The 2025 edition of ACETECH Mumbai closed with a clear message: India’s construction and design fraternity is using trade fairs not just to transact, but to recalibrate innovation pipelines through direct market and stakeholder feedback.
Hosted at NESCO, Bombay Exhibition Centre, by ABEC Exhibitions & Conferences, ACETECH Mumbai 2025 reaffirmed its role as a convergence point for architects, developers, interior designers, engineers and solution providers. While the platform continues to offer scale in terms of footfalls and product categories, its real value is now measured in how effectively it helps the industry address present-day challenges around performance, sustainability and usability in the built environment.
The push towards denser cities, higher specification buildings and stricter performance expectations has elevated the importance of integrated, system-based solutions. Stakeholders are looking beyond standalone products to combinations that can optimise energy use, extend lifecycle performance and support better user experience. ACETECH’s mix of exhibition zones, discussion forums and networking programmes reflected this shift: the show functioned as a working laboratory where new ideas, prototypes and finished products were continuously tested against real project realities.
Across the halls, participating brands used the platform to position launches in a more solution-oriented context. Hettich’s presence, built around its SpinLines family, highlighted RoomSpin as a key interior innovation for optimising storage and movement within compact and premium spaces, complemented by Table Extension and Linear Drawer System solutions. Together, these underlined how hardware innovation directly influences planning flexibility for kitchens and living areas.
In appliances, Liebherr focused on its Fully Integrated range now manufactured in India and BIS-certified, aiming to align global technology standards with local application needs. As Kapil Agarwal observed: “Acetech is an important platform for us to engage with architects and interior designers — the key influencers who shape consumer preferences in premium home design.” He further noted the positioning of the range as “a perfect expression of what we call ‘invisible luxury’ — where technology, aesthetics, and performance blend seamlessly into modern living spaces.” This approach, strengthened through The Design Circle by Liebherr, positions the brand’s engagement with the design community as a long-term ecosystem-building exercise rather than a single-event presence.

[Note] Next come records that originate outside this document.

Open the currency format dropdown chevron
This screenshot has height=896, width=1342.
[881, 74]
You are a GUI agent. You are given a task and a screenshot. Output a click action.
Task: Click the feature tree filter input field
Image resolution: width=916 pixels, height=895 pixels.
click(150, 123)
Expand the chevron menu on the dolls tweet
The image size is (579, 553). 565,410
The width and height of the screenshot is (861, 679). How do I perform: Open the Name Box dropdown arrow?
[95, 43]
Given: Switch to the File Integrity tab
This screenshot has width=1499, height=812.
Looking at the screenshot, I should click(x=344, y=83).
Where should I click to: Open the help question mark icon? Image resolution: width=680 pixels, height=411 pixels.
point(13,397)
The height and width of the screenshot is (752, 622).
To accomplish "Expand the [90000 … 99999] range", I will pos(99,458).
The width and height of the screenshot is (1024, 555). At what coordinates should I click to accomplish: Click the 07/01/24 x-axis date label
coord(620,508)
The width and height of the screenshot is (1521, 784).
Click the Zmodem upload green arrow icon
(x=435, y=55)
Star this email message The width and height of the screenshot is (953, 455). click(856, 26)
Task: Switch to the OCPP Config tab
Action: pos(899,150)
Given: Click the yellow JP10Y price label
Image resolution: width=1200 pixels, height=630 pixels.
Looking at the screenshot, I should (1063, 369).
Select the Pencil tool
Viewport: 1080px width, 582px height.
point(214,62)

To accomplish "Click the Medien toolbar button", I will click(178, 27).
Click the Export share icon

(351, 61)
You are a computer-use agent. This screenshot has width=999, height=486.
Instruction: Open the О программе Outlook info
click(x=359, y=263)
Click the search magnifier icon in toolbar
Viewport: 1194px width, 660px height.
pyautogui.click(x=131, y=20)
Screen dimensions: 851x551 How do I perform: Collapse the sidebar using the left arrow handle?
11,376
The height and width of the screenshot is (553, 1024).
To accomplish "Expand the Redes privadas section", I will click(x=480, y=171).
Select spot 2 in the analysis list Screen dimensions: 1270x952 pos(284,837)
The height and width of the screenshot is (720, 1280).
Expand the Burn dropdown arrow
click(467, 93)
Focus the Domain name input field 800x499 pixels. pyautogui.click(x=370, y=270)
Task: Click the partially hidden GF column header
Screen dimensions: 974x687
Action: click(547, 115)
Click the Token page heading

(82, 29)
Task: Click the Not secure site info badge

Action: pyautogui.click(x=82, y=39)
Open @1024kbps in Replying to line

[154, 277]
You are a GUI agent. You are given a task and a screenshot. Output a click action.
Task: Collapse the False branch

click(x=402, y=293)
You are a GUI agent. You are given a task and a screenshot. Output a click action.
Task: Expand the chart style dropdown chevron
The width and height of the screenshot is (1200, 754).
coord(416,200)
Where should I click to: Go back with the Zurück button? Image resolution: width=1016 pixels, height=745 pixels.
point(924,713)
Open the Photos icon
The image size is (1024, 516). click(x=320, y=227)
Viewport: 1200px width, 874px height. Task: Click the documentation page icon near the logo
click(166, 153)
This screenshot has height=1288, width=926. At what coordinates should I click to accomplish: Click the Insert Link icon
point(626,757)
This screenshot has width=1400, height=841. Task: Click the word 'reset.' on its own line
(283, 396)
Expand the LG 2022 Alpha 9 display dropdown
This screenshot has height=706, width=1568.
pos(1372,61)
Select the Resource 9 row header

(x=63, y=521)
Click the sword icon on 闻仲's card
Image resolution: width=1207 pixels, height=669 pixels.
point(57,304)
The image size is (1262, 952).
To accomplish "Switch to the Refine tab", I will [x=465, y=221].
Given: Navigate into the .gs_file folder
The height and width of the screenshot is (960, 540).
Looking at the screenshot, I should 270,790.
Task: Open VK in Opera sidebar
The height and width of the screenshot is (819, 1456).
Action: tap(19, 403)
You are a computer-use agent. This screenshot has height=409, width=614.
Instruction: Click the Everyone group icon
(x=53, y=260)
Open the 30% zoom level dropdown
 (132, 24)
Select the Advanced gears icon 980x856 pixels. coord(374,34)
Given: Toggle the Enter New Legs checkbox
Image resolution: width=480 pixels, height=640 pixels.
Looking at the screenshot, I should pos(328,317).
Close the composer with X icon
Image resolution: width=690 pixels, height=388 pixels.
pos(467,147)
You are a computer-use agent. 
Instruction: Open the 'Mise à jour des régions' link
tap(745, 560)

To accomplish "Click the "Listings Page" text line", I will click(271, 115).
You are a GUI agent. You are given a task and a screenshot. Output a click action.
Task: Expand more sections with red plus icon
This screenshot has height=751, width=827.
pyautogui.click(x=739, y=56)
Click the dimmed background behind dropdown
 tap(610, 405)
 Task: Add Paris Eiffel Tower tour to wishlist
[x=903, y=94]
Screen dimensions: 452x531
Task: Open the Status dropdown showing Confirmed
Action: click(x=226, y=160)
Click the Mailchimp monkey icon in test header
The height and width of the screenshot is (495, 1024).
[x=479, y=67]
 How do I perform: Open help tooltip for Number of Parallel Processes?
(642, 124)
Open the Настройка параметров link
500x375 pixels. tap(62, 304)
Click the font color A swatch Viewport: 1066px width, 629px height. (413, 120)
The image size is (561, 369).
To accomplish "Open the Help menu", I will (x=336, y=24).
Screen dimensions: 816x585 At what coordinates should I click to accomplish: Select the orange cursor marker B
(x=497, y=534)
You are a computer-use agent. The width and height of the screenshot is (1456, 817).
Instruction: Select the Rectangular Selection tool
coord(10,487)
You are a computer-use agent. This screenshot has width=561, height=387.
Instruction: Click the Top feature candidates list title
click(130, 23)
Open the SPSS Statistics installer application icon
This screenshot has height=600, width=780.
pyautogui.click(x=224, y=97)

Façade and external envelope solutions also gained prominence. VIVA’s launch of 0.7 mm Aluminium Louvers and Baffles at the show targeted both interior and exterior applications, signalling how metal systems are evolving to balance aesthetics with durability and maintainability. By aligning design flexibility with technical precision, such offerings respond to growing expectations around façade performance across commercial, institutional and high-end residential projects.
For several exhibitors, the most critical outcome lay in the quality of dialogue with specifiers. From the locks and architectural solutions vertical of Godrej, Shyam Motwani underlined the strategic value of the platform: “Events such as ACETECH Mumbai 2025 play a far more strategic role for us than simply being a showcase. They act as an intensive, real-time innovation lab where we receive direct, unfiltered inputs from architects, interior designers, developers and end users.” He added that “this annual exhibition participation has strengthened our co-creation approach with the design and architecture community, ensuring that each new introduction is rooted in practical user needs rather than assumptions.”
Pidilite approached the event with a strong focus on technical outreach and awareness-building across categories. Describing the engagement model, Mehul Parekh explained: “It is a 360-degree approach. Events like ACETECH help us reach a large section of the fraternity, and our 4,000 sq ft stall here showcases a wide range of Pidilite’s CC solutions.” Linking this visibility to performance outcomes, he emphasised the importance of “energy-efficient façades… especially in air-conditioned environments like hospitals, hotels, commercial buildings and even residential spaces,” referencing solutions such as WalAce and Deco InsuPanel that aim to reduce cooling loads while enhancing façade durability and finish.
Taken together, these perspectives indicate that ACETECH Mumbai 2025 delivered more than a conventional exhibition cycle. For brands across categories, the event acted as a feedback-rich checkpoint in the product development journey, providing direction on design preferences, application challenges and stakeholder expectations. As the construction and interiors industry continues to evolve towards higher technical and experiential benchmarks, such platforms are likely to remain integral to how companies validate ideas, refine offerings and strengthen partnerships with the design and engineering community.